September 26, 2017
Heat wave ahead

Growing Danger from Heat Waves

by Susan Randel  |  

Worsening heat waves are projected to be a growing health threat to humans as the world warms from climate change, according to two recent studies.

These studies projected that as the average global temperature increases, heat waves will become more frequent, hotter, of longer duration, and more widespread. This means both that more people will face heat waves, and that more people will likely die from heat-related causes during them.

In one study, published in Nature Climate Change in May 2017, researchers in the U.S. and Great Britain analyzed heat wave data from 164 cities worldwide from 1980 to 2014 to pinpoint the threshold at which heat and humidity become potentially deadly. The cities were mostly located in the temperate (not tropical) mid-latitudes of the Northern and Southern hemispheres, and included such population centers as New York, Chicago, Beijing, Sao Paulo, and Moscow. The researchers determined that 30 percent of the world’s population is currently exposed to heat waves that exceed this threshold for at least 20 days per year. That number will grow to 48 percent by the year 2100, the researchers projected—and that’s counting on a drastic reduction worldwide of greenhouse gas emissions, the major controllable factor behind climate change. If nothing is done to reduce greenhouse gases, the researchers estimate that 74 percent of the world’s population will face such heat waves.

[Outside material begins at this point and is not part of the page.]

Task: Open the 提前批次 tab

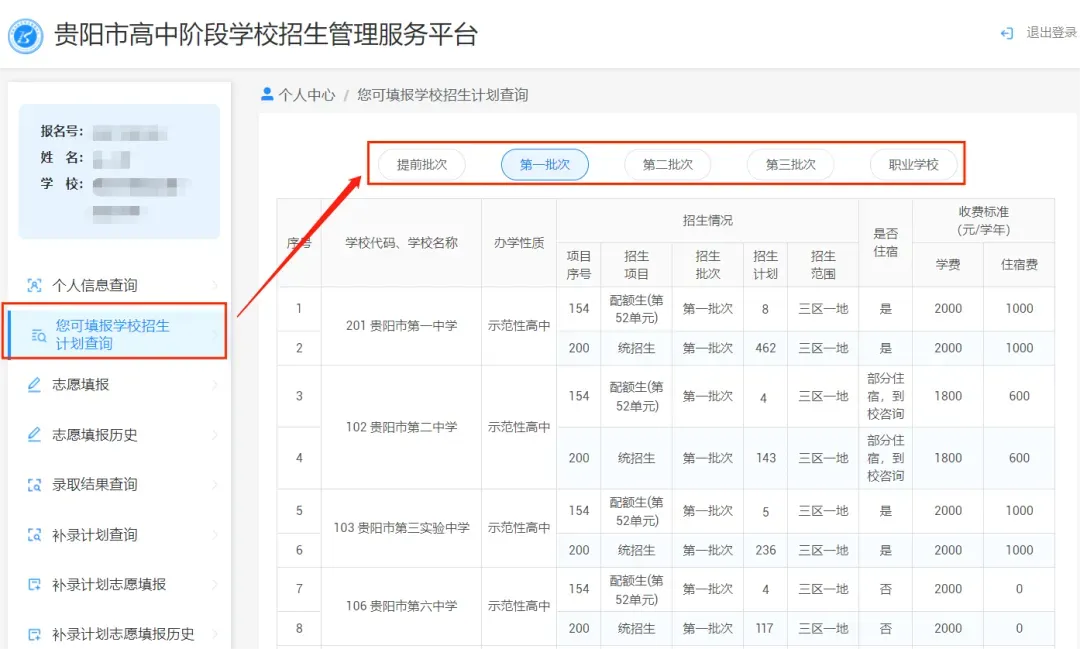Action: tap(421, 164)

The second study, in a June 2017 edition of Science Advances, used India’s climate data from 1960 to 2009 to predict the relationship between the number of heat wave days each year and heat-related mass mortalities, defined as the deaths of more than 100 people during a singleheat wave. Unsurprisingly, as temperature and duration of heat wave events increased, so did the probability of large numbers of people dying. An increase in annual heat wave days from six to eight, for example, was correlated with a 78 percent increase in the probability of heat-related mass mortalities.

The most important action recommended by both sets of researchers is, not surprisingly, to reduce greenhouse gas emissions to limit the increase in global temperature. Aside from efforts to meet greenhouse gas goals, governments will need to invest in ways to keep their populations safe during heat waves. India faces a particular challenge, since approximately one-quarter of its population does not have access to electricity and therefore air conditioning or electric fans.